Can you copy the material below with every "Screen dimensions" changed to "Display size" and nothing else altered?

┌────────

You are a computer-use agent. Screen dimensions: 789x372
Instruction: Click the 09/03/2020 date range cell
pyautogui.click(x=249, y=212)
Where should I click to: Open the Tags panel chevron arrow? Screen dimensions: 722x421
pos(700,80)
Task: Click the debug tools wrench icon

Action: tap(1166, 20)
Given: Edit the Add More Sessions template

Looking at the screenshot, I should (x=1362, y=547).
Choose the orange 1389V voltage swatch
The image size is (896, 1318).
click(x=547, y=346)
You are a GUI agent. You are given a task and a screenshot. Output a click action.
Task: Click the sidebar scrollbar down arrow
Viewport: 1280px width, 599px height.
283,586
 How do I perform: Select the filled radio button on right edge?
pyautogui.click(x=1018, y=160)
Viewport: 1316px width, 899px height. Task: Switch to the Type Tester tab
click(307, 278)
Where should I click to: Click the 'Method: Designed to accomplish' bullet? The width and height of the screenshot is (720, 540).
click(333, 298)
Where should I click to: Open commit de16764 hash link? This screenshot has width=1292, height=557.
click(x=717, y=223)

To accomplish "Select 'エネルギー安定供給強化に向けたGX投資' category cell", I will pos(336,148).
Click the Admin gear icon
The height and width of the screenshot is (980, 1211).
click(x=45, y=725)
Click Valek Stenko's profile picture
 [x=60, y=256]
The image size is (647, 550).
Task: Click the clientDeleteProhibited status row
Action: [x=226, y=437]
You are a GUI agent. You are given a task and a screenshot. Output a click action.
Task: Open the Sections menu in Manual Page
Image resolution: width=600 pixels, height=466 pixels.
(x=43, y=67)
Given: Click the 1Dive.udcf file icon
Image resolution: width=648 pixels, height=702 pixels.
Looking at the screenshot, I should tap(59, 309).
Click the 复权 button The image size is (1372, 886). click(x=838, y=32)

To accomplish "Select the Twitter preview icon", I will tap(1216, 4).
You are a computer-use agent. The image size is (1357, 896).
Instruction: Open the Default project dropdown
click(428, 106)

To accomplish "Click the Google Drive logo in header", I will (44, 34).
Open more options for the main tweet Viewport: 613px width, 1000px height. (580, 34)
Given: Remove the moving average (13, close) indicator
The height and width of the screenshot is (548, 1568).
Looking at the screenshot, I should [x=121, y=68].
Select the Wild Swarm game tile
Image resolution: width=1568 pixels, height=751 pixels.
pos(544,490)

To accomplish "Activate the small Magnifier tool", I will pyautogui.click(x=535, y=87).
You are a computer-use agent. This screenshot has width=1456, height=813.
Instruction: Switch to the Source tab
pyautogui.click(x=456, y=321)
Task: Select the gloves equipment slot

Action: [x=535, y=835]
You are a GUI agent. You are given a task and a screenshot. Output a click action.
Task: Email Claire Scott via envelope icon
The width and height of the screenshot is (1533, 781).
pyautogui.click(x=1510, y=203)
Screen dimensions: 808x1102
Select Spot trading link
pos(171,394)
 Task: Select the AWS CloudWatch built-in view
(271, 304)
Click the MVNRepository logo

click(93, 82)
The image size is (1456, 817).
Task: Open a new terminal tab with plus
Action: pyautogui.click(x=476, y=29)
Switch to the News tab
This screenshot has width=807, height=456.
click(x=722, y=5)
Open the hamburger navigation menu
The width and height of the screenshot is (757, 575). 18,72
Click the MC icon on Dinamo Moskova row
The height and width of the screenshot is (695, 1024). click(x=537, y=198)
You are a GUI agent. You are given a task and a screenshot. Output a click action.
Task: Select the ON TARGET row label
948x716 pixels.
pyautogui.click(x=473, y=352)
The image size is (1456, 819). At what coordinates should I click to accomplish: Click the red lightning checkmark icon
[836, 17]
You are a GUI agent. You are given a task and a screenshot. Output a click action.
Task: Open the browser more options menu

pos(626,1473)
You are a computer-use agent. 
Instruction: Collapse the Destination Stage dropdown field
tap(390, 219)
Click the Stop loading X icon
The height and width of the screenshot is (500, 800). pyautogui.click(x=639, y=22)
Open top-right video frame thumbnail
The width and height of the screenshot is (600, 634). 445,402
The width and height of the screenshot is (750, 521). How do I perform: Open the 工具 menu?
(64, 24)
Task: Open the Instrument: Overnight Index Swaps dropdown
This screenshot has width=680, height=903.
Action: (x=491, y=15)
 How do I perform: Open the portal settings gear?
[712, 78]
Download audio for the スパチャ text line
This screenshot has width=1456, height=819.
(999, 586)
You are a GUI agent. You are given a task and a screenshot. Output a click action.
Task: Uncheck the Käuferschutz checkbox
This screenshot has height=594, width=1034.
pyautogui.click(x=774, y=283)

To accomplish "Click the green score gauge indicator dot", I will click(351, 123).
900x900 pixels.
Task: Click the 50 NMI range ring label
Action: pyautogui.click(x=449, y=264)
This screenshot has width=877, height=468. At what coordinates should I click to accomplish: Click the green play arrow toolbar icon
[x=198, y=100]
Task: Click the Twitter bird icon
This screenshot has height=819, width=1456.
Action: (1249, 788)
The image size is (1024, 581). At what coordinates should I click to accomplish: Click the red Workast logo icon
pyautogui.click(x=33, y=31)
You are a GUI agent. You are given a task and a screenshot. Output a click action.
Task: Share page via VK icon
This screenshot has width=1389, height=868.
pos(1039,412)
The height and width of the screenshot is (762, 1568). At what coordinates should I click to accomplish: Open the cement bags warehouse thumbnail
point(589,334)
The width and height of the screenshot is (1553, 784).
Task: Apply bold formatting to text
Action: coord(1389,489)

└────────

▶ **THE SOLUTION**:
You are a computer-use agent. Display size: 789x372
Instruction: Click the 09/03/2020 date range cell
pyautogui.click(x=249, y=212)
Where should I click to: Open the Tags panel chevron arrow? Display size: 722x421
pos(700,80)
Task: Click the debug tools wrench icon

Action: tap(1166, 20)
Given: Edit the Add More Sessions template

Looking at the screenshot, I should (x=1362, y=547).
Choose the orange 1389V voltage swatch
The image size is (896, 1318).
click(x=547, y=346)
You are a GUI agent. You are given a task and a screenshot. Output a click action.
Task: Click the sidebar scrollbar down arrow
Viewport: 1280px width, 599px height.
283,586
 How do I perform: Select the filled radio button on right edge?
pyautogui.click(x=1018, y=160)
Viewport: 1316px width, 899px height. Task: Switch to the Type Tester tab
click(307, 278)
Where should I click to: Click the 'Method: Designed to accomplish' bullet? The width and height of the screenshot is (720, 540).
click(333, 298)
Where should I click to: Open commit de16764 hash link? This screenshot has width=1292, height=557.
click(x=717, y=223)

To accomplish "Select 'エネルギー安定供給強化に向けたGX投資' category cell", I will pos(336,148).
Click the Admin gear icon
The height and width of the screenshot is (980, 1211).
click(x=45, y=725)
Click Valek Stenko's profile picture
 [x=60, y=256]
The image size is (647, 550).
Task: Click the clientDeleteProhibited status row
Action: [x=226, y=437]
You are a GUI agent. You are given a task and a screenshot. Output a click action.
Task: Open the Sections menu in Manual Page
Image resolution: width=600 pixels, height=466 pixels.
(x=43, y=67)
Given: Click the 1Dive.udcf file icon
Image resolution: width=648 pixels, height=702 pixels.
Looking at the screenshot, I should tap(59, 309).
Click the 复权 button The image size is (1372, 886). click(x=838, y=32)

To accomplish "Select the Twitter preview icon", I will tap(1216, 4).
You are a computer-use agent. The image size is (1357, 896).
Instruction: Open the Default project dropdown
click(428, 106)

To accomplish "Click the Google Drive logo in header", I will (44, 34).
Open more options for the main tweet Viewport: 613px width, 1000px height. (580, 34)
Given: Remove the moving average (13, close) indicator
The height and width of the screenshot is (548, 1568).
Looking at the screenshot, I should [x=121, y=68].
Select the Wild Swarm game tile
Image resolution: width=1568 pixels, height=751 pixels.
pos(544,490)

To accomplish "Activate the small Magnifier tool", I will pyautogui.click(x=535, y=87).
You are a computer-use agent. This screenshot has width=1456, height=813.
Instruction: Switch to the Source tab
pyautogui.click(x=456, y=321)
Task: Select the gloves equipment slot

Action: [x=535, y=835]
You are a GUI agent. You are given a task and a screenshot. Output a click action.
Task: Email Claire Scott via envelope icon
The width and height of the screenshot is (1533, 781).
pyautogui.click(x=1510, y=203)
Display size: 808x1102
Select Spot trading link
pos(171,394)
 Task: Select the AWS CloudWatch built-in view
(271, 304)
Click the MVNRepository logo

click(93, 82)
The image size is (1456, 817).
Task: Open a new terminal tab with plus
Action: pyautogui.click(x=476, y=29)
Switch to the News tab
This screenshot has width=807, height=456.
click(x=722, y=5)
Open the hamburger navigation menu
The width and height of the screenshot is (757, 575). 18,72
Click the MC icon on Dinamo Moskova row
The height and width of the screenshot is (695, 1024). click(x=537, y=198)
You are a GUI agent. You are given a task and a screenshot. Output a click action.
Task: Select the ON TARGET row label
948x716 pixels.
pyautogui.click(x=473, y=352)
The image size is (1456, 819). At what coordinates should I click to accomplish: Click the red lightning checkmark icon
[836, 17]
You are a GUI agent. You are given a task and a screenshot. Output a click action.
Task: Open the browser more options menu

pos(626,1473)
You are a computer-use agent. 
Instruction: Collapse the Destination Stage dropdown field
tap(390, 219)
Click the Stop loading X icon
The height and width of the screenshot is (500, 800). pyautogui.click(x=639, y=22)
Open top-right video frame thumbnail
The width and height of the screenshot is (600, 634). 445,402
The width and height of the screenshot is (750, 521). How do I perform: Open the 工具 menu?
(64, 24)
Task: Open the Instrument: Overnight Index Swaps dropdown
This screenshot has width=680, height=903.
Action: (x=491, y=15)
 How do I perform: Open the portal settings gear?
[712, 78]
Download audio for the スパチャ text line
This screenshot has width=1456, height=819.
(999, 586)
You are a GUI agent. You are given a task and a screenshot. Output a click action.
Task: Uncheck the Käuferschutz checkbox
This screenshot has height=594, width=1034.
pyautogui.click(x=774, y=283)

To accomplish "Click the green score gauge indicator dot", I will click(351, 123).
900x900 pixels.
Task: Click the 50 NMI range ring label
Action: pyautogui.click(x=449, y=264)
This screenshot has width=877, height=468. At what coordinates should I click to accomplish: Click the green play arrow toolbar icon
[x=198, y=100]
Task: Click the Twitter bird icon
This screenshot has height=819, width=1456.
Action: (1249, 788)
The image size is (1024, 581). At what coordinates should I click to accomplish: Click the red Workast logo icon
pyautogui.click(x=33, y=31)
You are a GUI agent. You are given a task and a screenshot. Output a click action.
Task: Share page via VK icon
This screenshot has width=1389, height=868.
pos(1039,412)
The height and width of the screenshot is (762, 1568). At what coordinates should I click to accomplish: Open the cement bags warehouse thumbnail
point(589,334)
The width and height of the screenshot is (1553, 784).
Task: Apply bold formatting to text
Action: coord(1389,489)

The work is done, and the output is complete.